What the task requires:
Among the records below, find each line containing the word "computer" and copy it.

Dataset:
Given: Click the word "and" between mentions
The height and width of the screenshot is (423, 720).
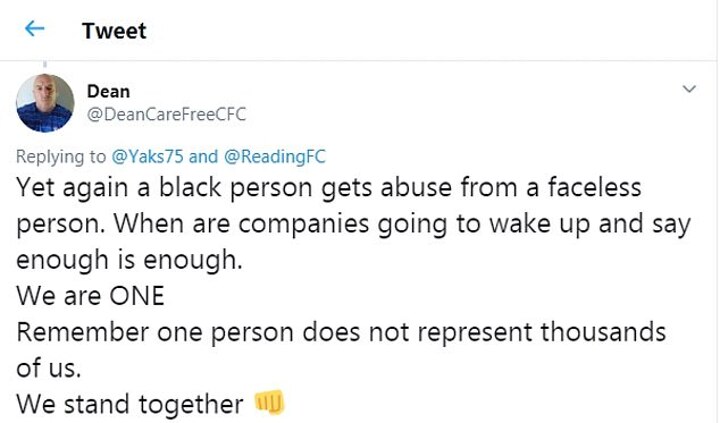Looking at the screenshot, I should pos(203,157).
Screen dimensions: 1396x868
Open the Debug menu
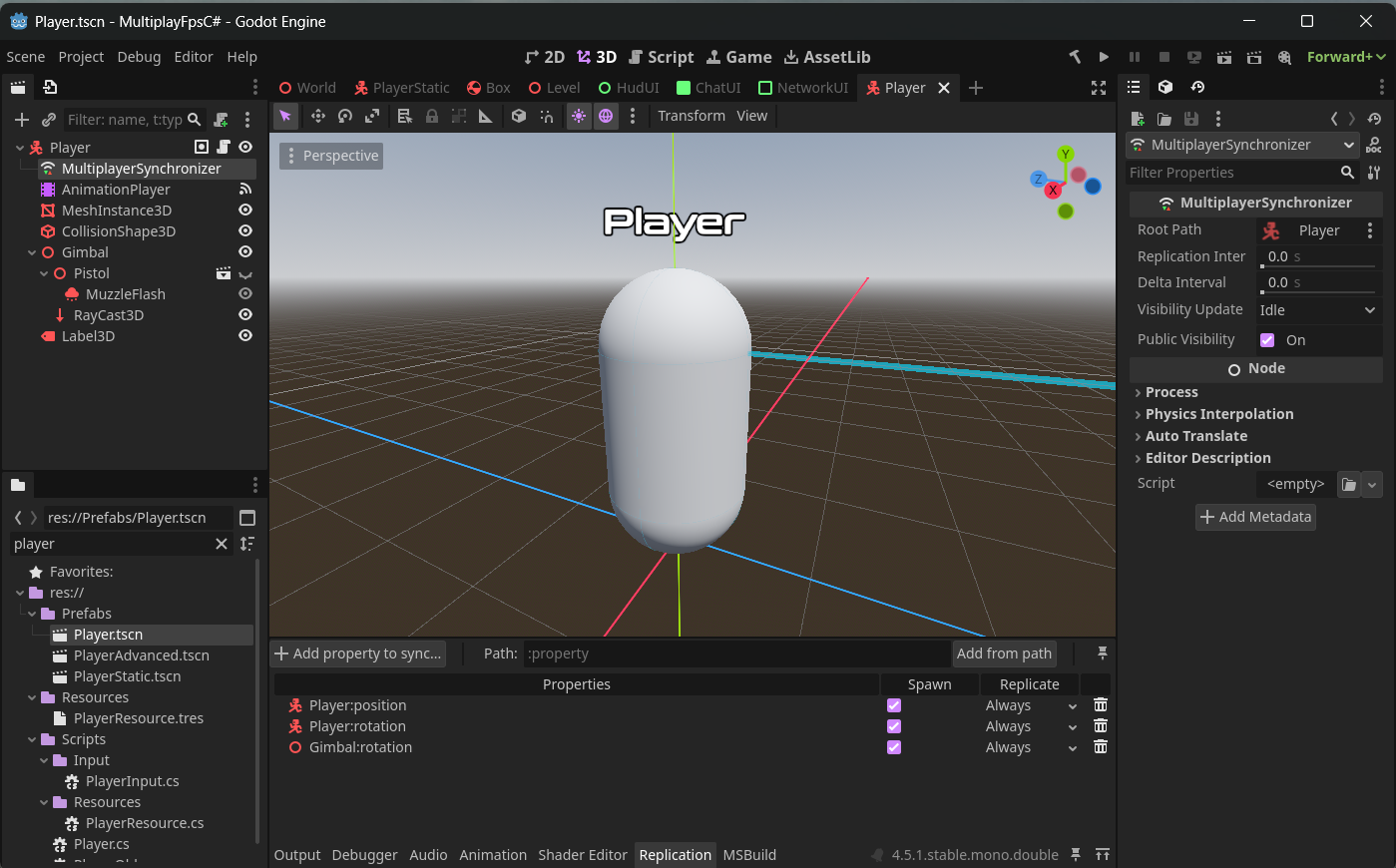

...

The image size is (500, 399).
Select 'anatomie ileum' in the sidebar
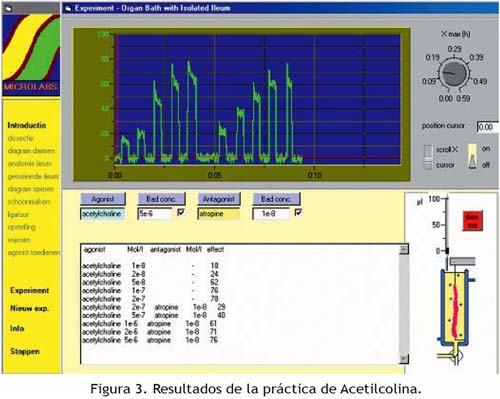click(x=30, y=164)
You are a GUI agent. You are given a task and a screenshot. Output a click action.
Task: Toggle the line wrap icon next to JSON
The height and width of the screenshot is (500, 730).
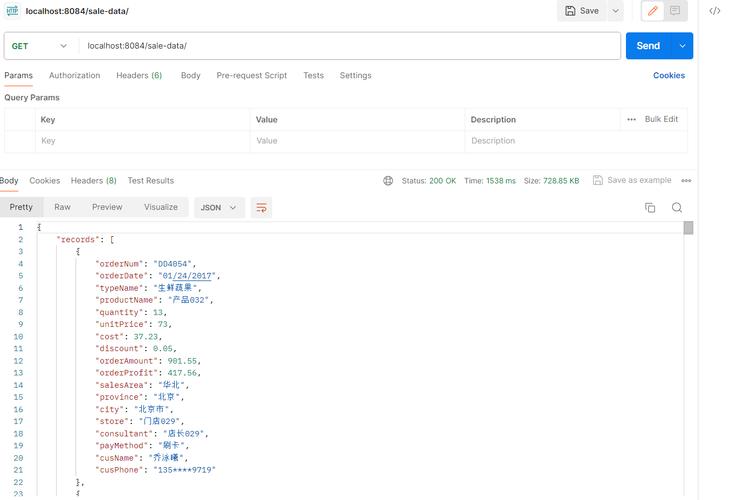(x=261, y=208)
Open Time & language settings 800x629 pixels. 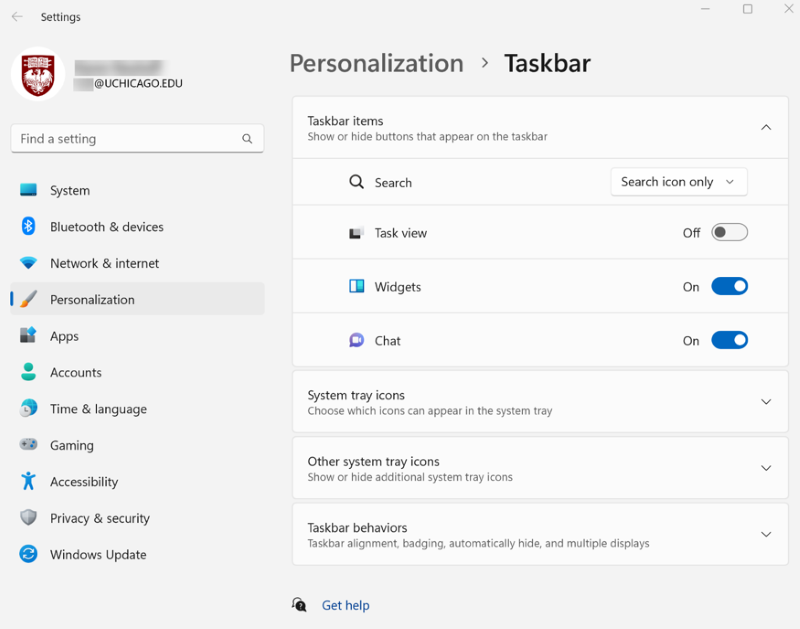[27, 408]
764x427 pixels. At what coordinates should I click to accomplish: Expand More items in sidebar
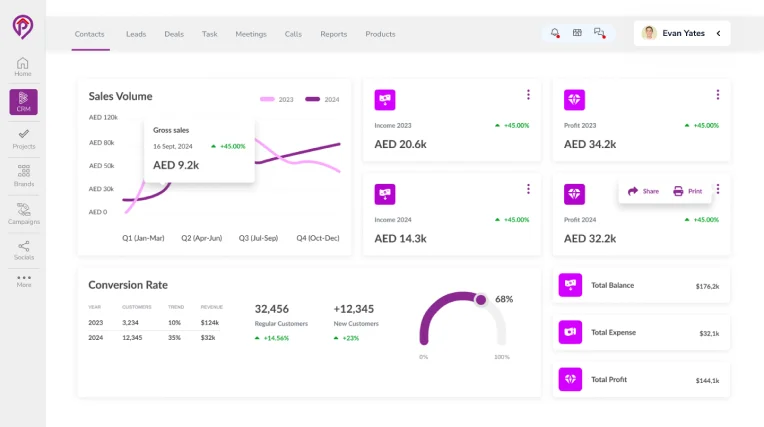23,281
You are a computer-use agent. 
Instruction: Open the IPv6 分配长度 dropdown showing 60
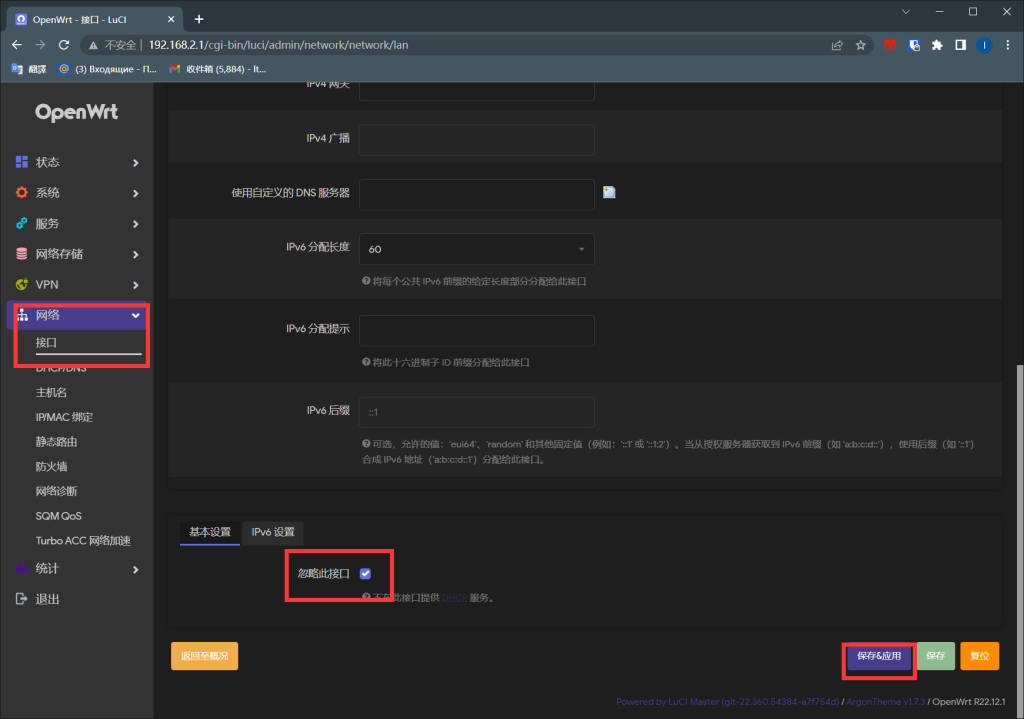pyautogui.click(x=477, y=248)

---

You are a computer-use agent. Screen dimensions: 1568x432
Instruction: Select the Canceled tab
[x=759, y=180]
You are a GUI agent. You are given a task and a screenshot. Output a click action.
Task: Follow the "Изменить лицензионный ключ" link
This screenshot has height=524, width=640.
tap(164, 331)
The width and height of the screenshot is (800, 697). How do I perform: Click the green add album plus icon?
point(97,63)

Output:
You are a computer-use agent. 
You are a computer-use agent. Screen dimensions: 1568x432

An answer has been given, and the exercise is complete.